Embryo-Fetal Toxicity Counsel patients on pregnancy prevention and planning. Advise females of reproductive potential of the potential risk to a fetus and to avoid becoming pregnant while receiving treatment with nintedanib. Advise females of reproductive potential to use highly effective contraception at initiation of, during treatment, and for at least 3 months after taking the last dose of nintedanib. Advise women taking oral hormonal contraceptives who experience vomiting and/or diarrhea or other conditions where the drug absorption may be reduced to contact their doctor to discuss alternative highly effective contraception. Advise female patients to notify their doctor if they become pregnant or suspect they are pregnant during therapy with nintedanib.
Arterial Thromboembolic Events Advise patients about the signs and symptoms of acute myocardial ischemia and other arterial thromboembolic events and the urgency to seek immediate medical care for these conditions.
Risk of Bleeding Bleeding events have been reported. Advise patients to report unusual bleeding.
Gastrointestinal Perforation Serious gastrointestinal perforation events have been reported. Advise patients to report signs and symptoms of gastrointestinal perforation.
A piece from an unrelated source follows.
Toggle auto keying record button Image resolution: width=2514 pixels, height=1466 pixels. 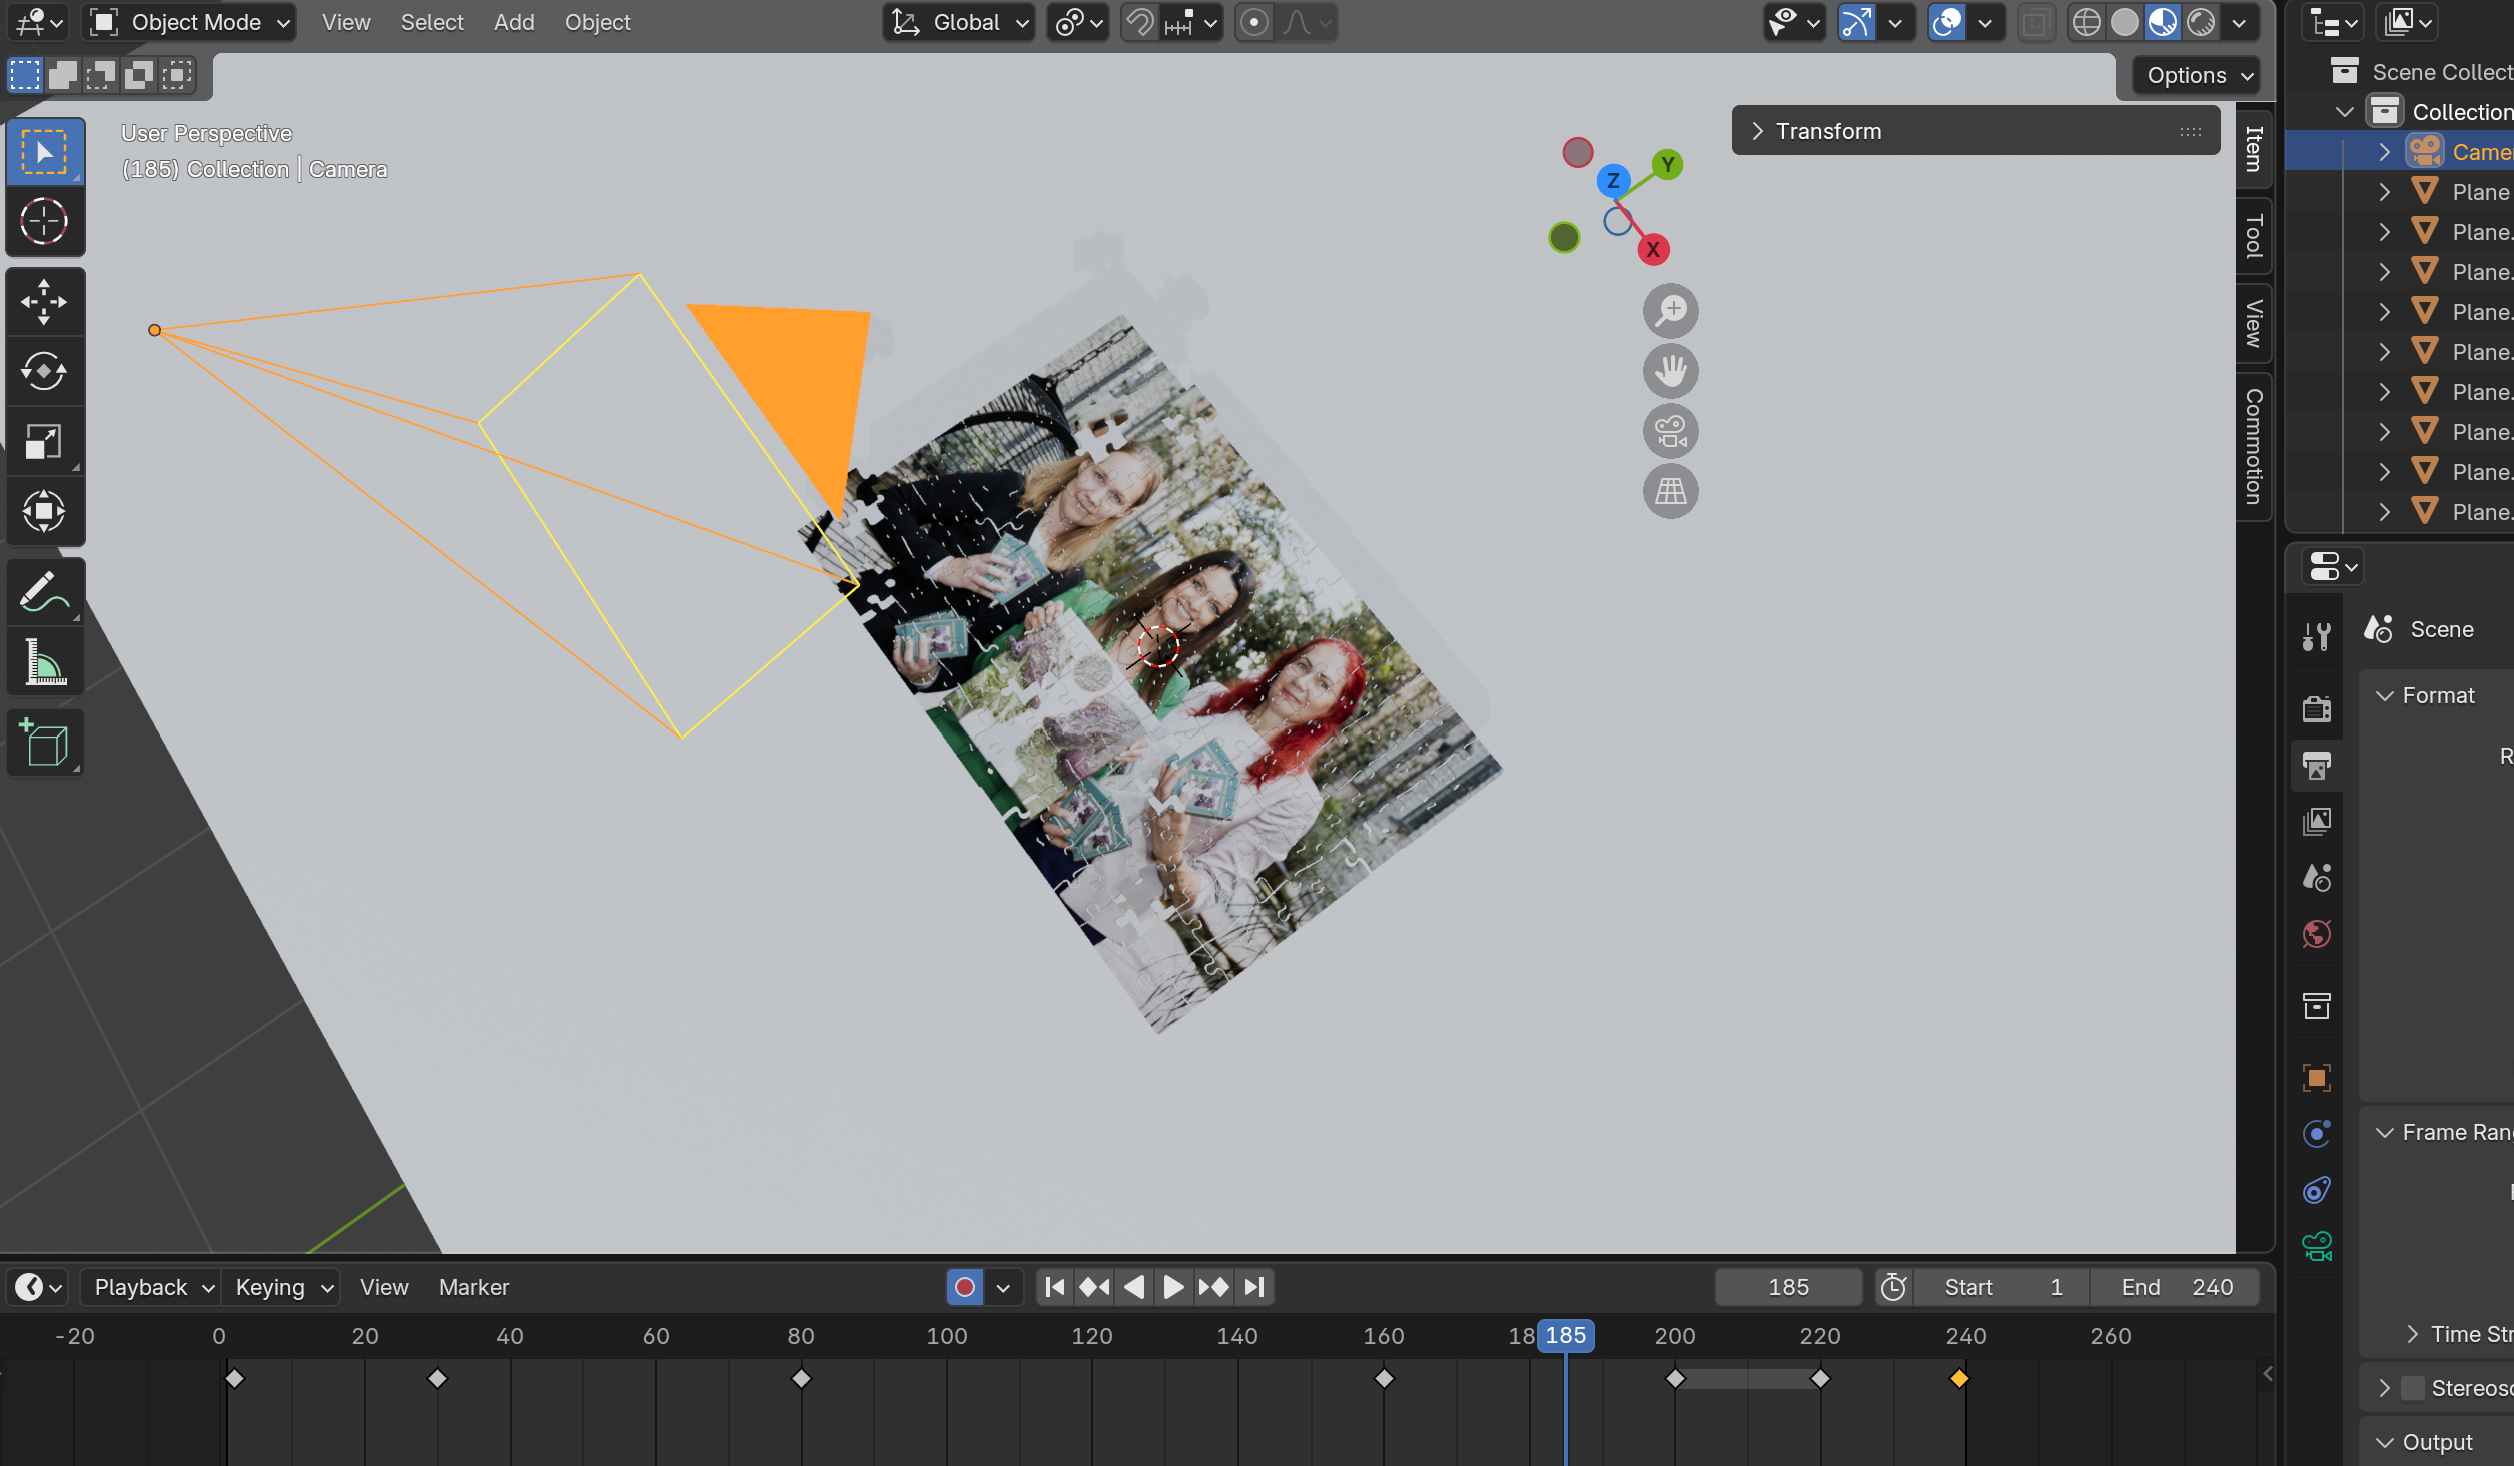(x=964, y=1287)
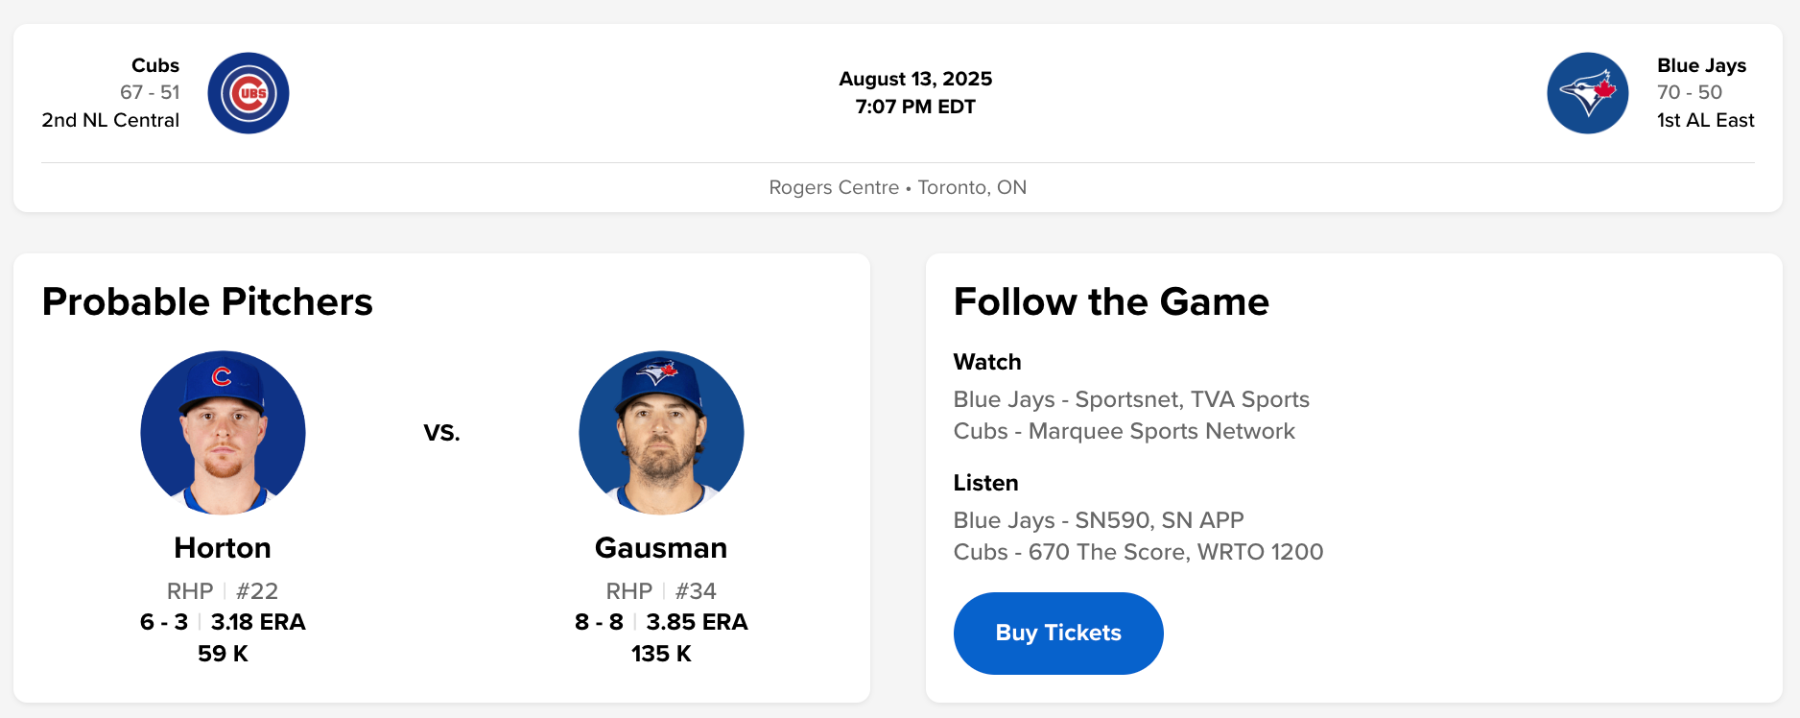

Nephrotic Range Proteinuria Nephrotic range proteinuria has been reported. Advise patients to report signs and symptoms of proteinuria (e.g., fluid retention, foamy urine).
Lactation Advise patients that breastfeeding is not recommended while taking nintedanib.
Smokers Encourage patients to stop smoking prior to treatment with Nintedanib and to avoid smoking when using nintedanib.
Administration Instruct patients to take nintedanib with food, to swallow nintedanib capsules whole with liquid, and not to chew the capsules due to the bitter taste. Advise patients or caregivers not to open or crush nintedanib capsules and to wash hands immediately and thoroughly if contact with the content of the capsule occurs. Advise patients to not make up for a missed dose.